You can also manage your twitter lists which is useful if you want to follow a particular topic (eg a neuroscience list made by one of the science bloggers) and view the profile of the people in the list. You can also set up twitter searches on topics or to find out what people are saying about you.  Private messages and replies can easily be seen, shortening URLs, retweeting is easy and there is a new feature – location data shows where the tweet was sent from. You can download Tweetdeck here.

Echofon

Previously known as TwitterFox this is a Firefox extension that allows you to quickly see what is going on in your network without having to leave whatever page you are on in your web browser. For example, here I am using Feedly to follow someone and see what they have posted in different parts of the Web whether it be on twitter, blogged, bookmarked or uploaded on YouTube (in each case I clicked on +f to add the feed to my feedly) while following my twitter stream using echofon.

feedly and twitter

How to use Twitter

You can have a personal as well as corporate twitter account and keep the two separate.  For the corporate account add ‘tweeted by….’ in the bio so there is a face and name to what would otherwise be a faceless entity.  This does mean that people will also click through onto your private account, which is good for your own online visibility but does mean that you need to keep your personal tweets professional.

As an example, I tweet as myself, @dreamingspires, but I also tweet for a clinical research site (BodyInMind.com.au).  In the @bodyinmind twitter bio, it mentions the key researcher but it also says ‘Tweeted by @dreamingspires’.

If you are using twitter for your organisation, remember that Twitter is a search engine and you can use it for research – what are people saying, and why – so set up your Tweetdeck to track comments on subjects.

Some practical tips

  • Share twitpics.
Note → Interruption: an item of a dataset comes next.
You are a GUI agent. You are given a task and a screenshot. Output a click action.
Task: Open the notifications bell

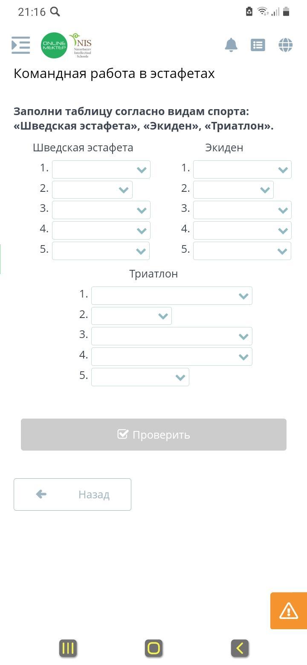(231, 45)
Even when in a hurry people will click on a photo link (create a twitpic account or upload photos from your computer).  It shows you’re a) real, b) interesting and have a life and c) have something to say.  Things that catch your attention are likely to catch others attention from the serious to funny.
  • Please don’t make all your tweets serious and business.  It’s boring.
  • Ask questions – but note that not everyone deserves a reply
  • Don’t follow everyone back – only those that you feel will add to your twitter stream.  Use Tweetdeck to sort your followers into groups
  • Be polite and thankful – just like in real life.
  • Highlight what is special.  It’s not as easy as it sounds – recognize what it is that catches your eye and then share that with your network (this is where your RSS feed comes in).
  • Don’t tweet old news – make sure your RSS (Feedly) is uptodate, read it daily and share it.
  • Share some things about you, your company, your product. Snippets of inside information are interesting too – things you’re preparing for release, people you are talking about/to.
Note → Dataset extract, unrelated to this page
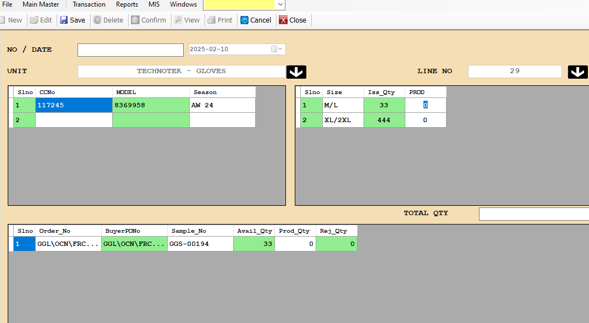The width and height of the screenshot is (589, 323).
Task: Click the Confirm toolbar icon
Action: (x=135, y=20)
DONT use twitter just to talk about you or your products – it’s will make you very boring and, frankly, makes you look far too self-important to be worth following

If you have signed into Google Reader or Feedly (see my post Developing a Digital Strategy 006 – practicalities what to do) here is some advice on how you can follow Twitter Users In Google Reader by @DrVes to keep up to date.

PeopleBrowsr

Once you have mastered Twitter, and TweetDeck have a look at PeopleBrowsr – it has Lite, Advanced, and Business modes – and really is a ‘control console’
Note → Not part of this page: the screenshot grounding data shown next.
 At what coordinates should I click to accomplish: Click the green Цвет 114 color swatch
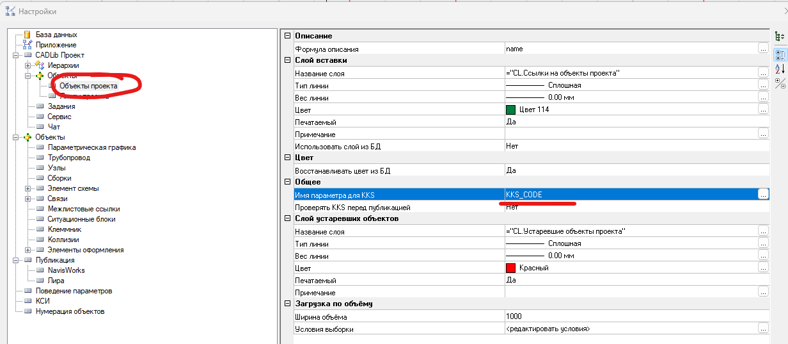510,110
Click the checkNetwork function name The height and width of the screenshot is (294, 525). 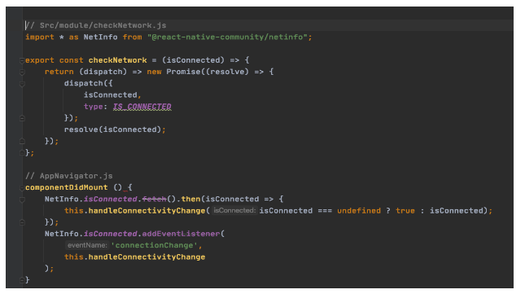click(117, 60)
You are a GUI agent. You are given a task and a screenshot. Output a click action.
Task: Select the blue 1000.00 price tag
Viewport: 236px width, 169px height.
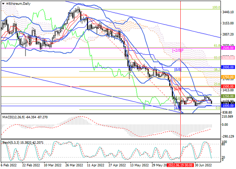click(x=228, y=106)
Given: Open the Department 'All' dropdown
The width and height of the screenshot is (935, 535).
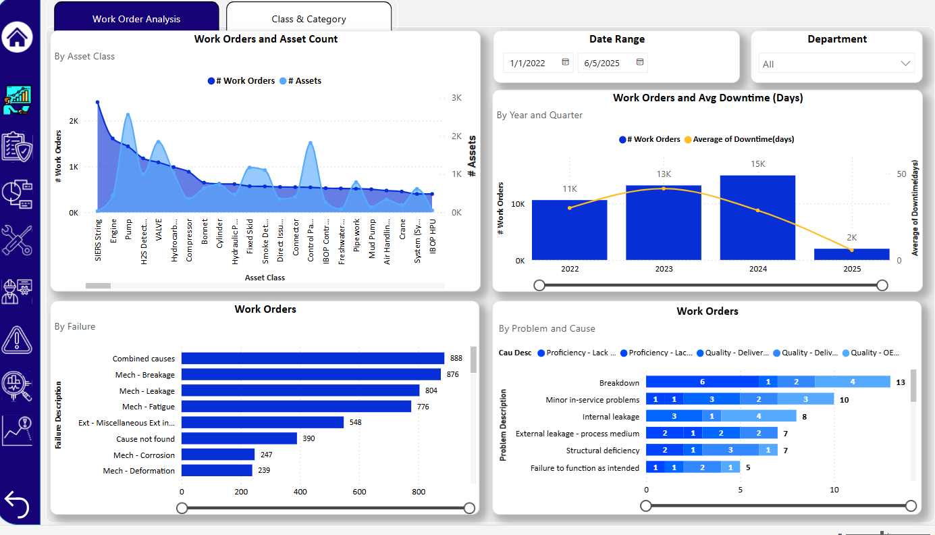Looking at the screenshot, I should pyautogui.click(x=836, y=63).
PeopleBrowsr is a data mine and social search engine for real time conversations. We’ve built a set of applications sitting on the data mine to monitor your brand, identify your audience, analyze tweets sentiment, filter the buzz, manage feedback, share accounts, run campaigns, track keywords, build widgets and engage across multiple social networks simultaneously

PeopleBrowsr1 1024x613 Developing a Digital strategy 008 – Practicalities, how to use Twitter toolsIt is worth watching the videos on how to use it, it is a good tool, but to get the most out of it you will need to spend some time getting to know it and I would recommend mastering TweetDeck first before venturing further to try PeopleBrowsr.